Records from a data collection
● ● ●

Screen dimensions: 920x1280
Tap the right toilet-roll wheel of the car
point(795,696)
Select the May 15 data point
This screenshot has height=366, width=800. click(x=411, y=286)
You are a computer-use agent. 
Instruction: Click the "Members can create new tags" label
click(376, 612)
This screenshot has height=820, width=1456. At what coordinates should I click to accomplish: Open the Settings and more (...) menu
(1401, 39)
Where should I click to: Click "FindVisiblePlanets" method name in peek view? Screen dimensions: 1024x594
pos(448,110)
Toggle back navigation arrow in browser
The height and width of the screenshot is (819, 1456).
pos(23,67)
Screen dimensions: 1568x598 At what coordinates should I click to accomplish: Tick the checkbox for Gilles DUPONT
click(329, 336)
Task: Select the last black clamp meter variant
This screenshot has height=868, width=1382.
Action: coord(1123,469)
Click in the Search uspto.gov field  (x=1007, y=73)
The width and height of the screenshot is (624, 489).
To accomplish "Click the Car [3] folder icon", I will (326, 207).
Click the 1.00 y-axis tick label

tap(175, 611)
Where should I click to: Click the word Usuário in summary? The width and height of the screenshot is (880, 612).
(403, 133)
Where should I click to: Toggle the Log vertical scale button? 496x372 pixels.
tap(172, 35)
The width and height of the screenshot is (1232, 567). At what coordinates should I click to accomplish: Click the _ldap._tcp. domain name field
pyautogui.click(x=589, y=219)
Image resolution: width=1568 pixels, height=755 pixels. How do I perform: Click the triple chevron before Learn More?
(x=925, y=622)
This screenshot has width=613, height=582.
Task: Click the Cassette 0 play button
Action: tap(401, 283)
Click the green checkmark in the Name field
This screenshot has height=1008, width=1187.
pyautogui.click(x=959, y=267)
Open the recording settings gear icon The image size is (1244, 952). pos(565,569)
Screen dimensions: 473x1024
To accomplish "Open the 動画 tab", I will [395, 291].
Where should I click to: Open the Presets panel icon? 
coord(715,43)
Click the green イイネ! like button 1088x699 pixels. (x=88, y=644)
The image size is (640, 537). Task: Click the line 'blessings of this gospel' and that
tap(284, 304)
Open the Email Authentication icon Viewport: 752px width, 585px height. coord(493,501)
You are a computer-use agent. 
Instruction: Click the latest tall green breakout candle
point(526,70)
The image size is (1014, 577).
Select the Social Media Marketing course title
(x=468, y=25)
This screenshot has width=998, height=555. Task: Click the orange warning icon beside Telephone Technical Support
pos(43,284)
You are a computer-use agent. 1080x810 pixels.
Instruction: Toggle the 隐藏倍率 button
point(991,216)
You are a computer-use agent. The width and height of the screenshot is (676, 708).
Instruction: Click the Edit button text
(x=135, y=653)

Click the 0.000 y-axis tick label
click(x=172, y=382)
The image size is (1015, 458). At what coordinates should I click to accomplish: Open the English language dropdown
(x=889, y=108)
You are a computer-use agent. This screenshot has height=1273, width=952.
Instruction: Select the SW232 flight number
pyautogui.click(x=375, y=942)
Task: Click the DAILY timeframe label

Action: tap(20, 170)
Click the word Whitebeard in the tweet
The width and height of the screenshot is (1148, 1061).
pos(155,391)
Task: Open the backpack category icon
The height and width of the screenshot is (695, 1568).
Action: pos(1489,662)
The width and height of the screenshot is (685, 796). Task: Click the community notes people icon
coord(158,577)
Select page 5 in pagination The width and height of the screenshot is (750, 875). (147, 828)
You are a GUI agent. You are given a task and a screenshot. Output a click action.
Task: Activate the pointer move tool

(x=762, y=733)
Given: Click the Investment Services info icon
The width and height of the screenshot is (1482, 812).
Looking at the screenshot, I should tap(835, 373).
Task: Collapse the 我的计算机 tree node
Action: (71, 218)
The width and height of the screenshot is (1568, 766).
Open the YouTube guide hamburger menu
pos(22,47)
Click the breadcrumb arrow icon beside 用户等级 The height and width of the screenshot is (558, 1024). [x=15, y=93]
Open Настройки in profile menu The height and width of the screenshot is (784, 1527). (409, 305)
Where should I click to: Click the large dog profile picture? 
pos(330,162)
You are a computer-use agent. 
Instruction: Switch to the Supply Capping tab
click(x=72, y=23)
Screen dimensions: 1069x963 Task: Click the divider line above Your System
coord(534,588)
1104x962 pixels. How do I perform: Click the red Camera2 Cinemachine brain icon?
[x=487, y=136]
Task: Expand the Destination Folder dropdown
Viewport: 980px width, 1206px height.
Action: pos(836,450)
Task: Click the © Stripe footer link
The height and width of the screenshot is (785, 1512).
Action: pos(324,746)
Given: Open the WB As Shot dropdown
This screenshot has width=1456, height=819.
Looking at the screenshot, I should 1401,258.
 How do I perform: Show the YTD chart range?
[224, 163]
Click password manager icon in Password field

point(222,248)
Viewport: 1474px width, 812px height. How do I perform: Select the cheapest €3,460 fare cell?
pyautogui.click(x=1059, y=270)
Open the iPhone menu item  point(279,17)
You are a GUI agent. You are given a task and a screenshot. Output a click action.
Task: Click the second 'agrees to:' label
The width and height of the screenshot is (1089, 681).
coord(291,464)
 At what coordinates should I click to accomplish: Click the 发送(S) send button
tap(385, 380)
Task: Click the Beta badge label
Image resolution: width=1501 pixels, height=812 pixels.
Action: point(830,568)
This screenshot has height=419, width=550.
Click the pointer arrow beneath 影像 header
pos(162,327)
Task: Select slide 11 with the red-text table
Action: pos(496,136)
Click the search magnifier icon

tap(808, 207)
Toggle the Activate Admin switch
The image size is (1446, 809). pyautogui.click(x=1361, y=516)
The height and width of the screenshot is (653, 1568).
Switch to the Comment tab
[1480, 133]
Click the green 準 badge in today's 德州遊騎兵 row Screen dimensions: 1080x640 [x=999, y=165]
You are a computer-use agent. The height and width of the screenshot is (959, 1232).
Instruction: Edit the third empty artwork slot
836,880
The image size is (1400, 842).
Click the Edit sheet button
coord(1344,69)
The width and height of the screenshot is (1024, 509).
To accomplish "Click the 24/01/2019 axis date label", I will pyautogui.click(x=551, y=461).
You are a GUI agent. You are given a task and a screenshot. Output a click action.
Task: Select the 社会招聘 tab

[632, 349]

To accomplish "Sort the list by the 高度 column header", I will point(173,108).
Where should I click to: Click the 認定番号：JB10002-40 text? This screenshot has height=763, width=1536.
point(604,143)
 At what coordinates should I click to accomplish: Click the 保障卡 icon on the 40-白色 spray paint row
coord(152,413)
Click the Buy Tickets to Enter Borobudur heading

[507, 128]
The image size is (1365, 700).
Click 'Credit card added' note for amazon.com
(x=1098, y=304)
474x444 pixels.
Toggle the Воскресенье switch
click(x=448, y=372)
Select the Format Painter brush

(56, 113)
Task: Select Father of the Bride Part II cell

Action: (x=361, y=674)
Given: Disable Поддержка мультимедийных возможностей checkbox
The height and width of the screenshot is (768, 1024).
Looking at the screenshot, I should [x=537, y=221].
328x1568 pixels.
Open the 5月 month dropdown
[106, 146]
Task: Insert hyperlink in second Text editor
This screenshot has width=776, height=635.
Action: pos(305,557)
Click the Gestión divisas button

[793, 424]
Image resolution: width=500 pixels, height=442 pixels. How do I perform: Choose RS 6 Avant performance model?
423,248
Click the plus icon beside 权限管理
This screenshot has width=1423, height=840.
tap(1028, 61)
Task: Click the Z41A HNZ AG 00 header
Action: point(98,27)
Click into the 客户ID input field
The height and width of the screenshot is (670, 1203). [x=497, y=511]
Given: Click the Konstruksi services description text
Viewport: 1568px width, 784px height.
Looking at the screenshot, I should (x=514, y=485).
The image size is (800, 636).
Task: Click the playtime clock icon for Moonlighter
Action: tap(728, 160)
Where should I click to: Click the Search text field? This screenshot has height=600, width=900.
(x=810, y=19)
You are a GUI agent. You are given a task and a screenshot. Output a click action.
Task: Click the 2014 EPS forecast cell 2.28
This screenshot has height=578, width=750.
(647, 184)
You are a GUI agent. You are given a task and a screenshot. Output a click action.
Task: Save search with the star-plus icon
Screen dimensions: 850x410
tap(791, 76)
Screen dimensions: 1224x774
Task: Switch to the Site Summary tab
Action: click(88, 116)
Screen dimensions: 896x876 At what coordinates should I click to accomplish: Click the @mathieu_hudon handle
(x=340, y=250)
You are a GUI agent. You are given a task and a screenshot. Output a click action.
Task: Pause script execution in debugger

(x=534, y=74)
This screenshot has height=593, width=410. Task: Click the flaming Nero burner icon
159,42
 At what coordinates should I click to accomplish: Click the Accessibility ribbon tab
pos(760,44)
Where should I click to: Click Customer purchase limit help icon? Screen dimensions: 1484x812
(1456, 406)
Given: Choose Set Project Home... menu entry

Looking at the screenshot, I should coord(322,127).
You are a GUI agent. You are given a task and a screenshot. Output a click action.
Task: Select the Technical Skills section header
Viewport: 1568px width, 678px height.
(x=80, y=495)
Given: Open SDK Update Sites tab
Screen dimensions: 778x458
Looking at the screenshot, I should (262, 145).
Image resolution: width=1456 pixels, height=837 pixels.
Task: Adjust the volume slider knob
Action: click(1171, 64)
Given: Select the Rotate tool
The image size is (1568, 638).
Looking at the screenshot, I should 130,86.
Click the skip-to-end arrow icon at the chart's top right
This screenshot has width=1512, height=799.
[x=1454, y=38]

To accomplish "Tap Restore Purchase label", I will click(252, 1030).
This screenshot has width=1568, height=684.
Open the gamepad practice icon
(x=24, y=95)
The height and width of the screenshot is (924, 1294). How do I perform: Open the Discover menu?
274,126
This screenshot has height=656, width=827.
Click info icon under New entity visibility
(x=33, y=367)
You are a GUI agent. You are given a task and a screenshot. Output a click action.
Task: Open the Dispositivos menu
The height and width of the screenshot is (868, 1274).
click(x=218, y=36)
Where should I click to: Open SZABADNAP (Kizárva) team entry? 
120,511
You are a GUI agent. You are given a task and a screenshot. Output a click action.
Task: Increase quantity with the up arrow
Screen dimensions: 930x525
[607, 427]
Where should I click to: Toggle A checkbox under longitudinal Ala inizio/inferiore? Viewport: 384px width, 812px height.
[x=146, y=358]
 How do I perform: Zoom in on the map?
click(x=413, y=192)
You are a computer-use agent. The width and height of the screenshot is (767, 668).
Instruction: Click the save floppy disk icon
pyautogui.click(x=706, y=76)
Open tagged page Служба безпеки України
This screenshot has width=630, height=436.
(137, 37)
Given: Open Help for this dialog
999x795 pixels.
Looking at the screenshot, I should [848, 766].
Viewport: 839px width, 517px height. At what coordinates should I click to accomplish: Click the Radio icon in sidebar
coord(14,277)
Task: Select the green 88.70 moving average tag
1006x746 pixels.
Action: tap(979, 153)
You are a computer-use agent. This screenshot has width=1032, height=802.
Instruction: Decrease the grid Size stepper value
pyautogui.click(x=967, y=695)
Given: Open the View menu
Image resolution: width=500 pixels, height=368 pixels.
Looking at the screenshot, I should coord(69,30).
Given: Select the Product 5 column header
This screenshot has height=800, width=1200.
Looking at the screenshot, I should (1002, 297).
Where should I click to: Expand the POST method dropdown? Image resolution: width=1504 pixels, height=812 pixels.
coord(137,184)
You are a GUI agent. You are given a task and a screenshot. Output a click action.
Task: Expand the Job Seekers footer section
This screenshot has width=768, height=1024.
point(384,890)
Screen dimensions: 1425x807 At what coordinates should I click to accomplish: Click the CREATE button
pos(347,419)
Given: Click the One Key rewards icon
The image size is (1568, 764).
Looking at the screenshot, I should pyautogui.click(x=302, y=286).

● ● ●

**What the task asks:** Copy out, word for word, the lines in the records above that start at the one containing "Where should I click to: Click Customer" and end after the one containing "(x=33, y=367)".

**Problem solution:**
Where should I click to: Click Customer purchase limit help icon? Screen dimensions: 1484x812
(1456, 406)
Given: Choose Set Project Home... menu entry

Looking at the screenshot, I should coord(322,127).
You are a GUI agent. You are given a task and a screenshot. Output a click action.
Task: Select the Technical Skills section header
Viewport: 1568px width, 678px height.
(x=80, y=495)
Given: Open SDK Update Sites tab
Screen dimensions: 778x458
Looking at the screenshot, I should (262, 145).
Image resolution: width=1456 pixels, height=837 pixels.
Task: Adjust the volume slider knob
Action: click(1171, 64)
Given: Select the Rotate tool
The image size is (1568, 638).
Looking at the screenshot, I should 130,86.
Click the skip-to-end arrow icon at the chart's top right
This screenshot has width=1512, height=799.
[x=1454, y=38]

To accomplish "Tap Restore Purchase label", I will click(252, 1030).
This screenshot has width=1568, height=684.
Open the gamepad practice icon
(x=24, y=95)
The height and width of the screenshot is (924, 1294). How do I perform: Open the Discover menu?
274,126
This screenshot has height=656, width=827.
Click info icon under New entity visibility
(x=33, y=367)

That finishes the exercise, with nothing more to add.